Protection must be continuous. From the first vehicle leaving the motor pool, deploying forces require layered air, maritime, space, cyber, and electronic warfare protection. The journey itself is a contested corridor. OPSEC briefings and camouflage are no longer sufficient. If we treat deployment as combat, then we must protect it like combat.
I often think back to those weeks at Camp Pennsylvania. We drew equipment, refined plans, rehearsed under the stars (not under drones), and rested. We worried about dust in air filters, not malware in rail signaling systems. We practiced casualty evacuation without drone swarms overhead. That time built confidence and cohesion we would need later in the Karbala Gap and at Saddam International Airport. It was likely the last time an American mechanized division enjoyed that level of sanctuary. We should not expect it again.
Preparing for the next war requires more than updated checklists. It requires a cultural and doctrinal shift. Deployment must be institutionalized as a joint, multidomain operation from the moment the warning order is issued through RSOI and beyond. Movement and maneuver are not separate phases divided by geography or time. They are a continuum. Every deployment plan must include deception, electronic warfare, counter‑ISR, and active defense from the start and not bolted on at the end.
Speed matters, but speed without resilience is fragility. Units will not have the luxury of rigid sequencing or weeks of staff preparation. Planning organizations must be able to reoptimize routes, lift, ports, and deception packages continuously as conditions change. Good decisions made quickly will matter more than perfect decisions made too late.
Once abroad, the Army must abandon the big‑camp mindset. Future RSOI will be expeditionary, mobile, and conducted under threat. Units must demonstrate they can stage, integrate, and prepare for combat while under contact before they are ever certified for offensive operations. The days of sprawling, easily targeted staging bases are over.
All of this serves a single operational purpose: creating and protecting the window for decisive mechanized action. Mechanized warfare still matters, but only if we can deliver it intact, on time, and under cover of joint effects. Logistics remains decisive. Autonomous resupply, modular repair, additive manufacturing, and contested‑logistics training are not just enablers—they are requirements. The window closes the moment fuel, ammunition, or recovery cannot keep pace.
The Venezuela operation showed what is possible when time is compressed, signatures are blurred, and domains are synchronized from home station to objective. Scale that to a division or corps, and the requirements become unmistakable. Pre‑baked deception, distributed ports, continuous cyber and electronic warfare, protected lift, and mobile RSOI are how mechanized power arrives inside the window before it slams shut.

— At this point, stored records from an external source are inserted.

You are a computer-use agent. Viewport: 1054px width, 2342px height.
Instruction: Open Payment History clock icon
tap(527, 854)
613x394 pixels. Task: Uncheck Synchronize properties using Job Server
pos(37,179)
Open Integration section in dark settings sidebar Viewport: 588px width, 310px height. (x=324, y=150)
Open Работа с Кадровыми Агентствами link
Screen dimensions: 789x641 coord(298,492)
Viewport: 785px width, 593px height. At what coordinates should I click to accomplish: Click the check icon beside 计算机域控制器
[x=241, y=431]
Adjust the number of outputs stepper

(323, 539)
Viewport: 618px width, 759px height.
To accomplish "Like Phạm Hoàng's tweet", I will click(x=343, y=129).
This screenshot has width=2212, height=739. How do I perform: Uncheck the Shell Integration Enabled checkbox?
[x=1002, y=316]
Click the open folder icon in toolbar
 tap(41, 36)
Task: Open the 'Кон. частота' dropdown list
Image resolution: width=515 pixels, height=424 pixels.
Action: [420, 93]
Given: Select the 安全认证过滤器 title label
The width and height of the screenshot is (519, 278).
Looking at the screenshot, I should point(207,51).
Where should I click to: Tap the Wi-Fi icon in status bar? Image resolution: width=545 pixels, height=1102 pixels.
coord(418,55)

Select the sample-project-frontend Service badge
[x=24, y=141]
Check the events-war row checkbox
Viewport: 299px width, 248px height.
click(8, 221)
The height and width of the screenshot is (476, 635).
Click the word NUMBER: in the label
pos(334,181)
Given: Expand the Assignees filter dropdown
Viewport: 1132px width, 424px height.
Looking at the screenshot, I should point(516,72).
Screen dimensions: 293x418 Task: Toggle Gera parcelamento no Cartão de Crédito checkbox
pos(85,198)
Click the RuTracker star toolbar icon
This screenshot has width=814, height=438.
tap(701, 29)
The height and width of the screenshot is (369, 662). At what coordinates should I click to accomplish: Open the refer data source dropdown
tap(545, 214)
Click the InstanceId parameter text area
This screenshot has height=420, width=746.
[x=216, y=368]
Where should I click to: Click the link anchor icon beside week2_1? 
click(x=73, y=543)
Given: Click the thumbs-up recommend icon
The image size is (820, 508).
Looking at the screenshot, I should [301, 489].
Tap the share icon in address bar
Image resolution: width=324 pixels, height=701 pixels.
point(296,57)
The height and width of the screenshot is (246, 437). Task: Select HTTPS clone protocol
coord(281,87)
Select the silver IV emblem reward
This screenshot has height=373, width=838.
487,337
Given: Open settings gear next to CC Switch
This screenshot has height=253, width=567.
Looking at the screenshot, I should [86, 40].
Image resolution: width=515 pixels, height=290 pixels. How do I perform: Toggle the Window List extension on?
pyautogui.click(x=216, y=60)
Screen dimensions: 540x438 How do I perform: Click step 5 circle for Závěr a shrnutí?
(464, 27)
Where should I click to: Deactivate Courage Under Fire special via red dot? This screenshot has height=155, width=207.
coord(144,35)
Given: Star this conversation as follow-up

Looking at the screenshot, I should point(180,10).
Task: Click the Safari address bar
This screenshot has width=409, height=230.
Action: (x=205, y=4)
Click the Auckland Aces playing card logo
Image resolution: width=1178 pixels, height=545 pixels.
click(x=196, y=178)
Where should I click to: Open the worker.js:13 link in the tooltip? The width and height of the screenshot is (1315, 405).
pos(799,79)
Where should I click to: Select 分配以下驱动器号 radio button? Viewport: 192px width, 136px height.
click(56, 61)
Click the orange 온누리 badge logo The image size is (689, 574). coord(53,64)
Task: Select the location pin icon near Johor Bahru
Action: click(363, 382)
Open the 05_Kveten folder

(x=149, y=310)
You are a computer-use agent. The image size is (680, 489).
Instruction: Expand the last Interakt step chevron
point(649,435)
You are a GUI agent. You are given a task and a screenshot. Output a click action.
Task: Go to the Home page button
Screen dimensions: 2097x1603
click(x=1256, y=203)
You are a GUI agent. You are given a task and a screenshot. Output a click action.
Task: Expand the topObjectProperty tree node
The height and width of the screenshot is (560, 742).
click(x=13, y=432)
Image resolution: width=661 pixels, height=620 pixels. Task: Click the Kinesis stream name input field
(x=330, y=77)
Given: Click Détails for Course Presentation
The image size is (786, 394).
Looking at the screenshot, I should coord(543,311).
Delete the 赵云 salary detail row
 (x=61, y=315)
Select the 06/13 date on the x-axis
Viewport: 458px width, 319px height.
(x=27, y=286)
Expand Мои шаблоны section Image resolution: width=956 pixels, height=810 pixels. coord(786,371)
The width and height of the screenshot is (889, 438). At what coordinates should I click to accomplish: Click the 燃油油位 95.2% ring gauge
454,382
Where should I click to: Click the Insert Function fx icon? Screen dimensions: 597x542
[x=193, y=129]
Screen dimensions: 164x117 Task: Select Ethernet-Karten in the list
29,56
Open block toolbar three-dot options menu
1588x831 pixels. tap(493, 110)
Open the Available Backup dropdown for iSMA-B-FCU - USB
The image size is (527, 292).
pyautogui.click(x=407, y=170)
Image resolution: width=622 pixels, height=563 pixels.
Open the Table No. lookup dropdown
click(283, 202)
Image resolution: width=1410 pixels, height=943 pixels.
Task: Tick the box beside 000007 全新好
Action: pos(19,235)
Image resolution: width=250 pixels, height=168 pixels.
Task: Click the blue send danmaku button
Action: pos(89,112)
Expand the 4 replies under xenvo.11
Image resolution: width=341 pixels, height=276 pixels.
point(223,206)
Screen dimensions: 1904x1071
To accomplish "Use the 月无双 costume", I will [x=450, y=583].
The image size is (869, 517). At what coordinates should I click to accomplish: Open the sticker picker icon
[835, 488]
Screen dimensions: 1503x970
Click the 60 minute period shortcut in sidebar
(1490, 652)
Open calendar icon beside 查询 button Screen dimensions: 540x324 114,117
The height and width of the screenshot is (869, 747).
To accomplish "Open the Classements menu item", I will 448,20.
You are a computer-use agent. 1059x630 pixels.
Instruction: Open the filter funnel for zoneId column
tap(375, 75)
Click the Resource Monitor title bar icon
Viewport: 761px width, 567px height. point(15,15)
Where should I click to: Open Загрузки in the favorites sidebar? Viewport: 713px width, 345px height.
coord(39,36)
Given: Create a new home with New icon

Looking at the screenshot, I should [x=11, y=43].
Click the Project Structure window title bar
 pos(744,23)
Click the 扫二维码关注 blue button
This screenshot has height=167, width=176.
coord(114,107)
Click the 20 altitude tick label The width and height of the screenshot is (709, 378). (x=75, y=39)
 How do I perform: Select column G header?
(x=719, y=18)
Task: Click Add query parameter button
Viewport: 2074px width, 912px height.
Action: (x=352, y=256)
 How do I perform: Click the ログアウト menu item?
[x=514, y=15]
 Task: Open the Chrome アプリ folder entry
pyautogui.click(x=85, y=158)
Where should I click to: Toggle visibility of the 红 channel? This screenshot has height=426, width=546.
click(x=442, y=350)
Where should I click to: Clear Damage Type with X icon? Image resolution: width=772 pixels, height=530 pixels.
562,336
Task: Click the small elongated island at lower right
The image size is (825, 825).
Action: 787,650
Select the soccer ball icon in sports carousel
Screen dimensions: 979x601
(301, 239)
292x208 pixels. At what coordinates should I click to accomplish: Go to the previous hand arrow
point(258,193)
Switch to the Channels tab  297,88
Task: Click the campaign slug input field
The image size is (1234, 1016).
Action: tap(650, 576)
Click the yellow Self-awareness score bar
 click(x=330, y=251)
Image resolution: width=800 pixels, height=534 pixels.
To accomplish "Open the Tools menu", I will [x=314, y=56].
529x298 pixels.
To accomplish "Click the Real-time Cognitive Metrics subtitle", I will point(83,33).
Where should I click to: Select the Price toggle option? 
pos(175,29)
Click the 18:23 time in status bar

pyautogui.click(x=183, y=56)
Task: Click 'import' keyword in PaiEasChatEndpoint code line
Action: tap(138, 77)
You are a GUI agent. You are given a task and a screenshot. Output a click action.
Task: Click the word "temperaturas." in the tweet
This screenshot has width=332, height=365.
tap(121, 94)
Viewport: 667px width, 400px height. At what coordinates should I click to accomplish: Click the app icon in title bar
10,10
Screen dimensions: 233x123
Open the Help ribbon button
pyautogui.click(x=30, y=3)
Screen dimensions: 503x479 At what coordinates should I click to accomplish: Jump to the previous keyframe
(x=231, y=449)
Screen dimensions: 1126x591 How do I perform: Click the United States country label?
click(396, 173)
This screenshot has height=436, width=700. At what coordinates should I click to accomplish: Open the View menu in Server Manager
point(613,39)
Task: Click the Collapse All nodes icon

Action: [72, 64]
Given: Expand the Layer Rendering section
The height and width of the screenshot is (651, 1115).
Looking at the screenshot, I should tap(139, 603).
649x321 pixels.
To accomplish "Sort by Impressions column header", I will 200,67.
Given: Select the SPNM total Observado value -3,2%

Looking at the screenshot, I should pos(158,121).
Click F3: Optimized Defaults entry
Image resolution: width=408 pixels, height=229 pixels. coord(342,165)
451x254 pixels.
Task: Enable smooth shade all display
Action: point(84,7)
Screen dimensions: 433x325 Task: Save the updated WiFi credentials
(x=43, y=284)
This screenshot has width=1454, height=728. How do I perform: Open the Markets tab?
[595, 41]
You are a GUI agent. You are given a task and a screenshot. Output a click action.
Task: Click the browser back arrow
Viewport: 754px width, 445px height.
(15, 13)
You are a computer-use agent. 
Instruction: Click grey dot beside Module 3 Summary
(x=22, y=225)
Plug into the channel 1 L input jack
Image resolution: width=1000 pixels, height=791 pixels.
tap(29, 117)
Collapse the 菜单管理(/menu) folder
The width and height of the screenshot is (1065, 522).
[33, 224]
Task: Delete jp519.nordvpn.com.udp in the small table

In 2003, we had weeks to prepare before crossing the berm. In the next war, soldiers may deploy under contact and fight within the same 72 hours. Mechanized warfare still matters, but only if we can get it there. If we want to deter aggression, we must convince adversaries that U.S. Army combat power can appear where and when it chooses, despite their sensors and interference. That starts now in how we plan, train, equip, organize our formations, and think. Treat deployment as combat. Create the window and get through it quickly. Twenty‑three years ago at Camp Pennsylvania, we were preparing to begin a war. In the next one, the war begins when the order arrives.